▶ **WORK ORDER**
Copy out each line of the data that contains "will".

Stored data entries

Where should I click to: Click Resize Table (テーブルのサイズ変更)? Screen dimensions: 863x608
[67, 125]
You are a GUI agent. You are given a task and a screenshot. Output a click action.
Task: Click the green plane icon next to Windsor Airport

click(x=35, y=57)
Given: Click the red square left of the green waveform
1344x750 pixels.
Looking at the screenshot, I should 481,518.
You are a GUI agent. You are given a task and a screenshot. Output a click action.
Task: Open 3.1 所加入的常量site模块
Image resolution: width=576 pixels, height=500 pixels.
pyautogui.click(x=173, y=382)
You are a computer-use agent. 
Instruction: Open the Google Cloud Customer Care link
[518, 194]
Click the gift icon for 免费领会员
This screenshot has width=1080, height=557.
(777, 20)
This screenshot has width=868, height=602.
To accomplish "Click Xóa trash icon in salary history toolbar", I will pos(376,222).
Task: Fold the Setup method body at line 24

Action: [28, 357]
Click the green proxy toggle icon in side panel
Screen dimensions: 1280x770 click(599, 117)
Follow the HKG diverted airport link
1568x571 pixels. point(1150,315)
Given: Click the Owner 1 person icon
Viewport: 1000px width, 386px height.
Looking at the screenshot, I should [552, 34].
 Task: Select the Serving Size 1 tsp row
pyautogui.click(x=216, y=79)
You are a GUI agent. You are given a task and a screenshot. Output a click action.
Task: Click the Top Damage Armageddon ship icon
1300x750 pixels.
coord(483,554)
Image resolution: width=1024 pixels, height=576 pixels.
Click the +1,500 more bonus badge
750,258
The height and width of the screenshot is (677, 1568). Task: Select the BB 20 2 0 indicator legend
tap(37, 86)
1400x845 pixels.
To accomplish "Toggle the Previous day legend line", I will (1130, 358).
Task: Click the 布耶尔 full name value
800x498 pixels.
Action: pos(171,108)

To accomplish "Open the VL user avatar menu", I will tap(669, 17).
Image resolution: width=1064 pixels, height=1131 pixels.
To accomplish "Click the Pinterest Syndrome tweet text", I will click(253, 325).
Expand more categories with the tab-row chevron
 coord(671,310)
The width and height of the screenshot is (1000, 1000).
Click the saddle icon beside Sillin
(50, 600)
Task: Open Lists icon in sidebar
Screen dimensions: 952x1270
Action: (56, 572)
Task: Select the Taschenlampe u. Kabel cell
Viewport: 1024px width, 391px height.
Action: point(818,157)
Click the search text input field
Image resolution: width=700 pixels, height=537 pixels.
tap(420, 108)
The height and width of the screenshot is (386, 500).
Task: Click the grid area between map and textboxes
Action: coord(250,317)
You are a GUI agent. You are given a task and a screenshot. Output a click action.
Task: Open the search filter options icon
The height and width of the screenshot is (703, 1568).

▶ **EXERCISE RESULT**
To accomplish "Click Xóa trash icon in salary history toolbar", I will pos(376,222).
To accomplish "Toggle the Previous day legend line", I will (1130, 358).
To accomplish "Open the VL user avatar menu", I will tap(669, 17).
To accomplish "Click the Pinterest Syndrome tweet text", I will click(253, 325).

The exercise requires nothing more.